Somit kann insgesamt von einem zuversichtlich, positiven Marktumfeld gesprochen werden.

2. Entwicklung der Branche der Bauelemente-Distributoren

Der Fachverband Bauelemente Distribution e.V. (FBDi) sieht die Lage nach einer Veröffentlichung aus dem Mai 2022 wie folgt:

„Mit einem Umsatzwachstum von 51,1% auf 1,15 Milliarden EUR im ersten Quartal startete die deutsche Bauelemente-Distribution ins Jahr 2022. Nach einem von Knappheit und einem riesigen Auftragsboom getriebenen 2021 ist der Anstieg nicht wirklich überraschend. Die Entwicklung der Neuaufträge hat sich zwar verlangsamt, blieb aber mit 1,4 Milliarden EUR und einer Book-to-Bill-Rate von 1,21 auf einem sehr hohen Niveau.
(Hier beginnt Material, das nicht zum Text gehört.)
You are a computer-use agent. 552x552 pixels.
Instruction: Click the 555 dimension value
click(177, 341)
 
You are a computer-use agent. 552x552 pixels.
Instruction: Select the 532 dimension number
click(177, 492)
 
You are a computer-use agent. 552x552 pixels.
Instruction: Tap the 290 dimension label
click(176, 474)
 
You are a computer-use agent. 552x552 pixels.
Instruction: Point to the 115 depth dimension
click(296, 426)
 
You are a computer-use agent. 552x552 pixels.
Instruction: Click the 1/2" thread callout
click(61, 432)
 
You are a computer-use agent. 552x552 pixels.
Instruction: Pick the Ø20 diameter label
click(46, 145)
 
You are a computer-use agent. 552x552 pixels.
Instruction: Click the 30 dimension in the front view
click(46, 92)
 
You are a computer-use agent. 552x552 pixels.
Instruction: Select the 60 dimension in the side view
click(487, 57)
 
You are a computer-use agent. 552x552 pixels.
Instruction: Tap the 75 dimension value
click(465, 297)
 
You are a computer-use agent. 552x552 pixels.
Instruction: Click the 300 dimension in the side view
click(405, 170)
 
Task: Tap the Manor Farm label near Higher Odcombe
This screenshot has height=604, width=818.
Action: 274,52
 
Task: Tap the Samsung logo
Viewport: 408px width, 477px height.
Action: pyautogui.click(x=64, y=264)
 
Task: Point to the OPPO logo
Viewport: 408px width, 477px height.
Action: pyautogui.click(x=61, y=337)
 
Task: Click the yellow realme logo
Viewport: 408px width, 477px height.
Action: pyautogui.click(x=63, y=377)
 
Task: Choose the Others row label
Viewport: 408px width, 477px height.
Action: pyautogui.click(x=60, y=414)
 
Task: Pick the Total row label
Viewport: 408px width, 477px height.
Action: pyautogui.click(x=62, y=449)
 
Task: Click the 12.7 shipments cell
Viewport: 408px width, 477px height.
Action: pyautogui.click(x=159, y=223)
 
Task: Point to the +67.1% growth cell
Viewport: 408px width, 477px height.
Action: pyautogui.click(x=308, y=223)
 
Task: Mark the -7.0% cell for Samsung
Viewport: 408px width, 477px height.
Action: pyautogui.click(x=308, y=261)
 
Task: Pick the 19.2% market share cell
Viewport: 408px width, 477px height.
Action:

Die Entwicklung in den einzelnen Produktbereichen verlief unterschiedlich: Während die Halbleiter um über 55% auf 770 Millionen EUR wuchsen, legten die Passiven Bauelemente „nur“ um 43% auf 140 Millionen EUR zu. Bei Elektromechanik inklusive der Steckverbinder stieg der Umsatz um 37,5% auf 146 Millionen EUR und bei Stromversorgung um 42% auf 44 Millionen EUR. Andere Produkte wie Displays und Sensoren wuchsen überproportional, nehmen aber einen kleineren Teil des Marktes ein. Am Gesamtumsatzkuchen hatten die Halbleiter einen Anteil von 67%, Passive und Elektromechanik von 12 bzw. 13%, Stromversorgungen von 4%, die restlichen 4 Prozent teilen sich Sensoren, Displays, Baugruppen & Systeme.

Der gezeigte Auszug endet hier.